Before, looking alone side of the barn from the back. Not sure if can see it here well, but the grade (slope) is running toward the foundation ("negative slope"). (Note: click on photos to enlarge them)
Before, looking along the side of the barn from the front. Perhaps this shows the negative slope towards the foundation better. You can also see the drip line cut in the soil, from the huge amount of rain coming off the barn roof, which would then permeate the ground, right next to the foundation.
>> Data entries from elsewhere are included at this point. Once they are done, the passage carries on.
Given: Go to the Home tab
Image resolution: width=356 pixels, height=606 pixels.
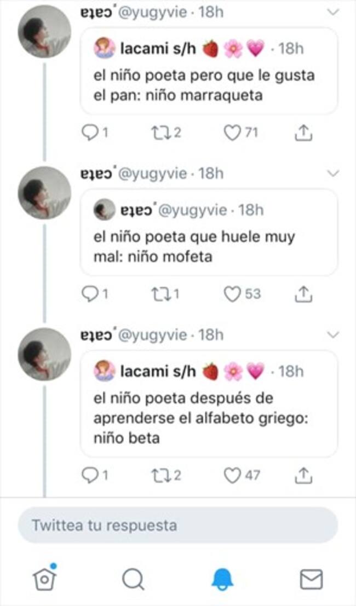Looking at the screenshot, I should [45, 579].
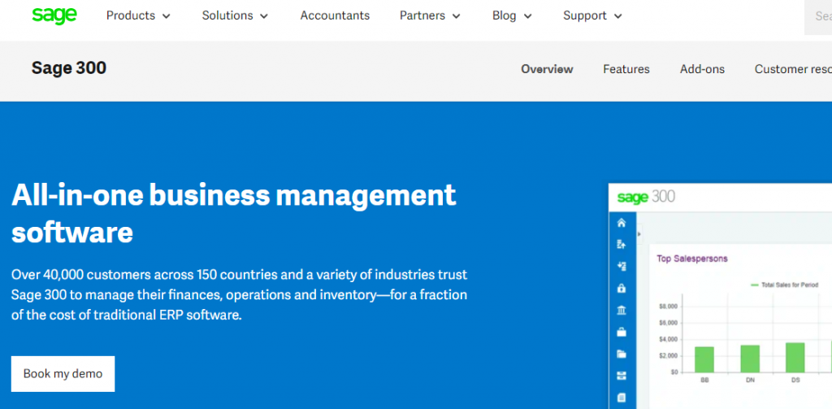
Task: Select the briefcase icon in sidebar
Action: 622,333
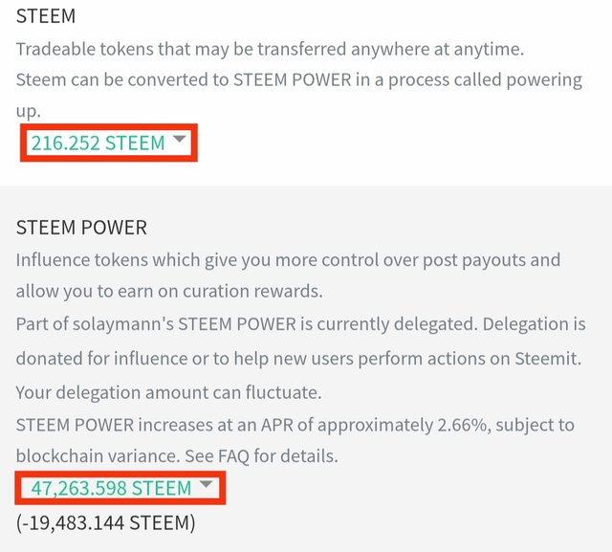Image resolution: width=612 pixels, height=552 pixels.
Task: Select the STEEM section heading
Action: (x=46, y=17)
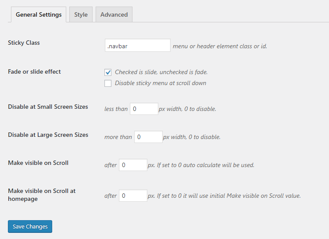Click the 'Make visible on Scroll at homepage' label
The image size is (329, 239).
point(42,195)
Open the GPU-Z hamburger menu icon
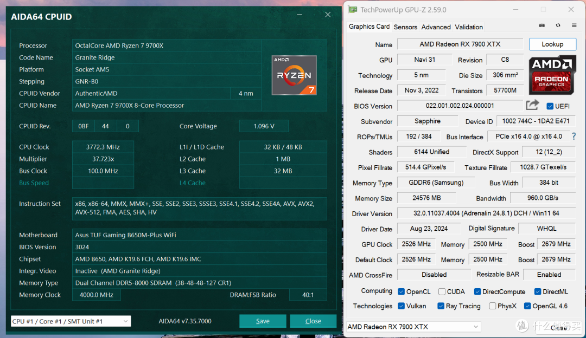Screen dimensions: 586x338 [x=574, y=25]
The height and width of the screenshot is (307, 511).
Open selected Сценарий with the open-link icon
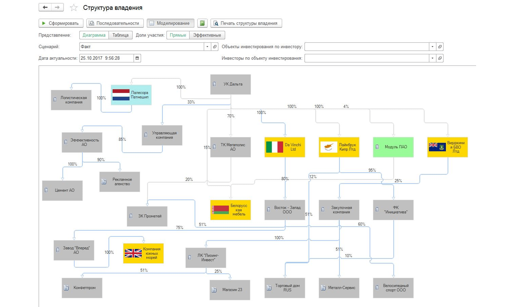tap(215, 46)
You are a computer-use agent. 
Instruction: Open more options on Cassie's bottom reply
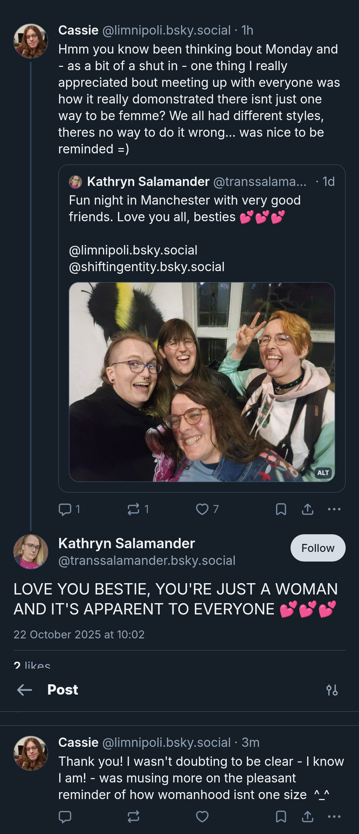click(x=334, y=816)
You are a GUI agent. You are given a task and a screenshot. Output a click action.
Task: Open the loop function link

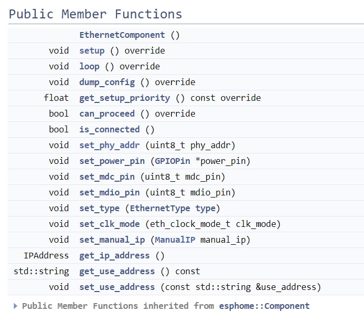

The area next to this side of the barn foundation acted like a catch basin for about 2,000 square feet of the property next to it, including a poorly designed driveway and a standalone garage placed next to and on higher ground than the barn. Add to that another 900+ square feet of rain running off the barn roof, just on this side. Every year the ground would freeze and thaw, pushing the foundation in even further. And with that, the ground around the foundation slumped even more, making the drainage problem even worse.
French Drain Design
I decided against installing gutters on the barn, as they would take away from the original, historic design. A french drain design with PVC pipe was used for the drip edge, and a swale was created to divert water away from the barn foundation.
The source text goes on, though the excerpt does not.